Additionally, according to a discussion on Math Stack Exchange, vectors need to be ordered for the scalar product to be defined. If we are permuting the upper indices, how can we evaluate such a product, especially if, for example, a state from space 1 is to be taken with a state from space 3? Does "identical particles" mean identical Hilbert spaces? Is it set to be zero?
Best Answer
I will assume you are OK with the above equation, which I have tagged as Eq. (A).
Suppose that every orbital (or "base vector") was different, in this case the occupation numbers would all be $n_i=1$ and the result would be: $$ \langle \phi_N^\pm \vert \phi_N^\pm \rangle = \frac{1}{N!}\;. $$
This is consistent with Eq. (A) (tagged above), since for this case only the identity permutation can contribute. This is true since if there is any non-trivial permutation then you end up with a orbital product like $\langle\phi_i|\phi_j\rangle$, where $i\neq j$.
OK, now suppose that one of the orbitals (e.g., the orbital $\phi_{15}$) is occupied by two particles. For this orbital $n_{15}=2$ and all others are $n_i=1$. In this case you only get a single $2!$ in the numerator since there are only $2!$ permutations that give a non-zero result (the two that swap the particles in orbital 15).

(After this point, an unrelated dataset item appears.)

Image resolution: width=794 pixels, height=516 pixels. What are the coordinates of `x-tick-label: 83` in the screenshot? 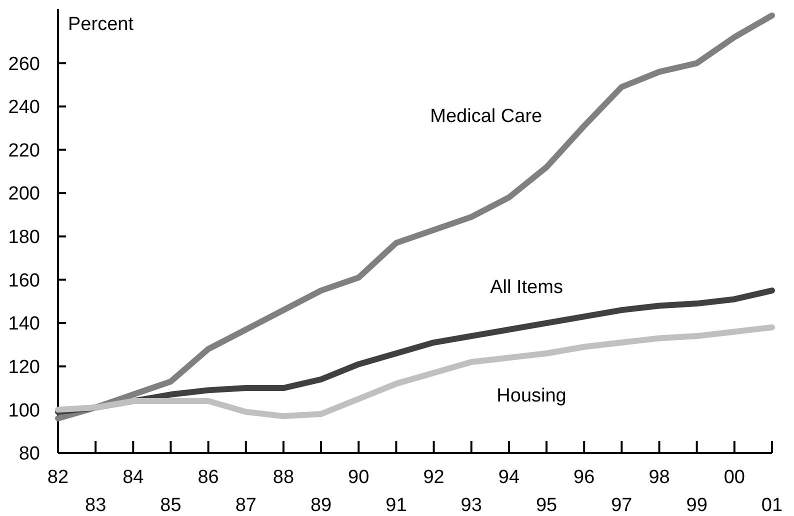 It's located at (96, 506).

In general, think of a state of the product space as being denoted by an ordered sequence of orbital numbers like, for example, if there are 12 particles and 5 orbital states: $$ [1, 1, 1, 2, 2, 3, 3, 3, 3, 4, 5, 5]\;. $$ In the above example, there are $12!$ possible permutations, but all $3!$ of the permutations where I only permute "1" orbitals will end up looking the same. Similarly, all $2!$ permutations where I only permute "2" orbitals will look the same. Similarly, all $4!$ permutations where I only permute "3" orbitals will look the same. And finally, all $2!$ permutations where I only permute "5" orbitals will look the same. In fact, I will have a total of $3!\times 2! \times 4! \times 1 \times 2!$ of states that "look the same." Since I can permute around all the same-named orbitals as much as I want.
It is only the states that "look the same" that can contribute to the sum, since otherwise I will have a inner product of two orthogonal orbitals giving zero.

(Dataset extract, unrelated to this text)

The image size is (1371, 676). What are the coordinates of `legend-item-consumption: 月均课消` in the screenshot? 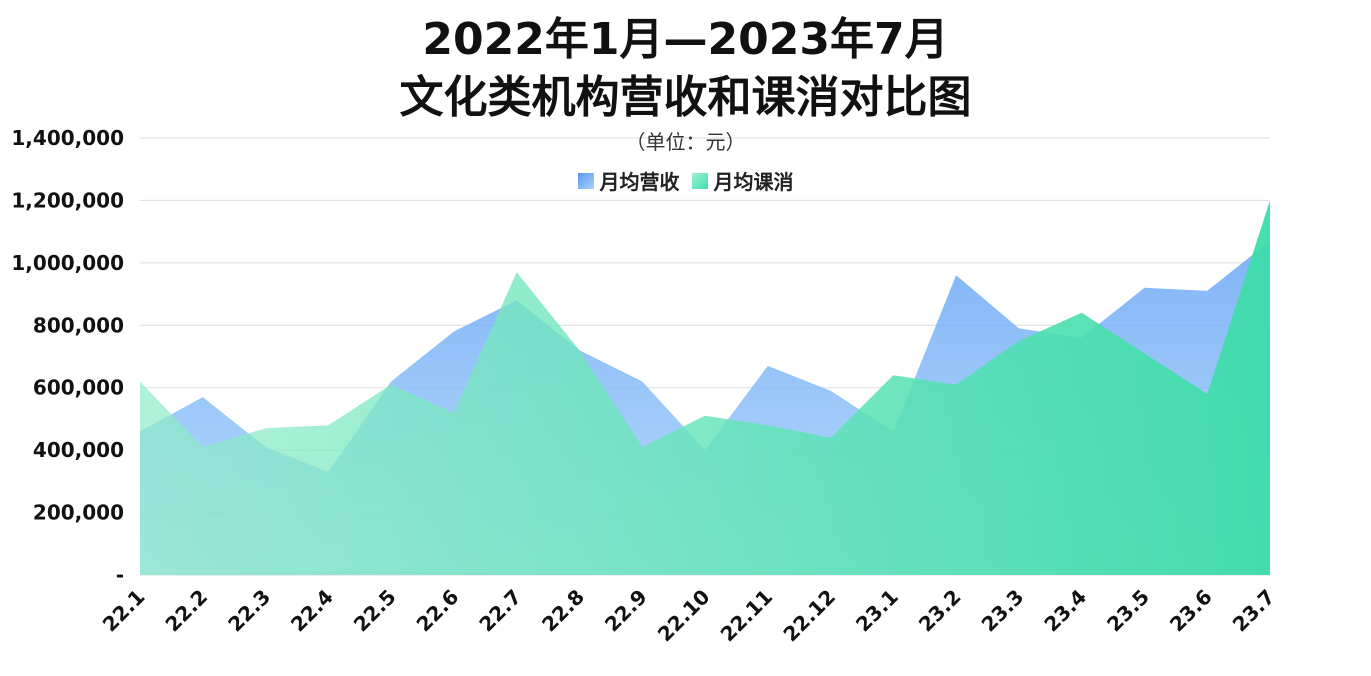 It's located at (742, 180).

The above example about which states "look the same" can be generalized to say that $\Pi_i n_i!$ states will "look the same."
You will encounter similar calculations when you have to "choose" items out of a set. E.g., "5 choose 3" is equal to 10, since you can "choose" things by forcing them to be in certain positions, but then you have to "mod out" by the number chosen (3) and the number unchosen (2), so the result is $\frac{5!}{3!2!}$.